[Collected data]

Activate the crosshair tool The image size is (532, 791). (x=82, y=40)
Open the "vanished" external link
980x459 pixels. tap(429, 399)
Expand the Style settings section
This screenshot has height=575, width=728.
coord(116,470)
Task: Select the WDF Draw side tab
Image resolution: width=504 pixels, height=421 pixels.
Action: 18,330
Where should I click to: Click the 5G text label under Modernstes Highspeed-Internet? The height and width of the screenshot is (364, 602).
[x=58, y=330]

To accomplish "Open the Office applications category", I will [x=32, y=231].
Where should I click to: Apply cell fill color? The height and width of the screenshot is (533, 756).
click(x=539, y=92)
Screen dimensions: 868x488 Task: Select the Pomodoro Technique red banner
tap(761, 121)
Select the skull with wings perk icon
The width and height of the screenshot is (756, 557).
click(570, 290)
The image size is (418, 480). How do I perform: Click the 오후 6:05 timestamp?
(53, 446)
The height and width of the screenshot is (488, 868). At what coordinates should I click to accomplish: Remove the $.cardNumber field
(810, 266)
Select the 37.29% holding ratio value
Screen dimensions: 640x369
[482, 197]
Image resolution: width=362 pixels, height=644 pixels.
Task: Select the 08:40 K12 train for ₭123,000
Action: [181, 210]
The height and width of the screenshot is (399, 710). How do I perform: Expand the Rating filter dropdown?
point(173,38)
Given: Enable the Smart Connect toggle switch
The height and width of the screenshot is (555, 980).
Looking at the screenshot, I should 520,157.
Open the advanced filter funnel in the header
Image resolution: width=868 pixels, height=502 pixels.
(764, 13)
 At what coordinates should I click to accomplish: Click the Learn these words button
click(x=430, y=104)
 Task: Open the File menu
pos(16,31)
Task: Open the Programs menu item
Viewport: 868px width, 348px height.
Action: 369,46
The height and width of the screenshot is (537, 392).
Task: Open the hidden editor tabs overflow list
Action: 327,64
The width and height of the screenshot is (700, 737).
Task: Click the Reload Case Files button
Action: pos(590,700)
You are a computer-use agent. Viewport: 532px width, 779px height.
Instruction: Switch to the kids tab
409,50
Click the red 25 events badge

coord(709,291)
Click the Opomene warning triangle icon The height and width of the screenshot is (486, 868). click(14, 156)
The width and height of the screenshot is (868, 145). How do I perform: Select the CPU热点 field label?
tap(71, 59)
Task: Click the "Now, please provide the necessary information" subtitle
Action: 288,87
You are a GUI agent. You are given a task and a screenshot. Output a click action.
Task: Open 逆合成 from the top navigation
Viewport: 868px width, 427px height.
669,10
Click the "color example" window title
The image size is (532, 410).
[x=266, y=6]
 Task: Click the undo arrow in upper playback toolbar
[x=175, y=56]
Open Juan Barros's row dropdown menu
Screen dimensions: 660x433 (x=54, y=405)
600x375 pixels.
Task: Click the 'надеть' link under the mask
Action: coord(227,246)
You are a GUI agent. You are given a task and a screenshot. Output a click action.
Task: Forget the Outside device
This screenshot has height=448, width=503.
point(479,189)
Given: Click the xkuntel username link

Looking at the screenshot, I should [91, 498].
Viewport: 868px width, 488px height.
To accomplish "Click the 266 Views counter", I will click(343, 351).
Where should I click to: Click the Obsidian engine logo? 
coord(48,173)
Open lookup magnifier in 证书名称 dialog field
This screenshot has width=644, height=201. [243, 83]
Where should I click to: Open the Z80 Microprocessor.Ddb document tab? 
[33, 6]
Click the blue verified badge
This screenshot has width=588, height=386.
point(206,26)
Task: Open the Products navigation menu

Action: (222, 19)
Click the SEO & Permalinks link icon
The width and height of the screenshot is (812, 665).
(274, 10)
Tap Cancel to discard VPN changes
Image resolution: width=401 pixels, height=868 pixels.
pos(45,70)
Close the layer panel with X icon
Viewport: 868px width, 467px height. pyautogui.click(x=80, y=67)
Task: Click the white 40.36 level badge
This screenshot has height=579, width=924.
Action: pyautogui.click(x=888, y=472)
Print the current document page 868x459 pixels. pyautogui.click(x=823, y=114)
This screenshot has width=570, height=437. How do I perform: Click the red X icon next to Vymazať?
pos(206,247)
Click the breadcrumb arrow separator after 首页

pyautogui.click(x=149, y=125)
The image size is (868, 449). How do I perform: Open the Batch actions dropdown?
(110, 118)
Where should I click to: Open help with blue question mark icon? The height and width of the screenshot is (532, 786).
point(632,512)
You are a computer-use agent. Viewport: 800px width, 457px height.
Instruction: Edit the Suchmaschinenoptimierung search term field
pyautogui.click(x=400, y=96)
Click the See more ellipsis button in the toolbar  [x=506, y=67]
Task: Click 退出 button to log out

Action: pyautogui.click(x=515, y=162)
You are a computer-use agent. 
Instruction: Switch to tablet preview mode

== Exercise ==
Give back one number only: the count of lines in the entries that hold the string "will".

== Expected output ==
2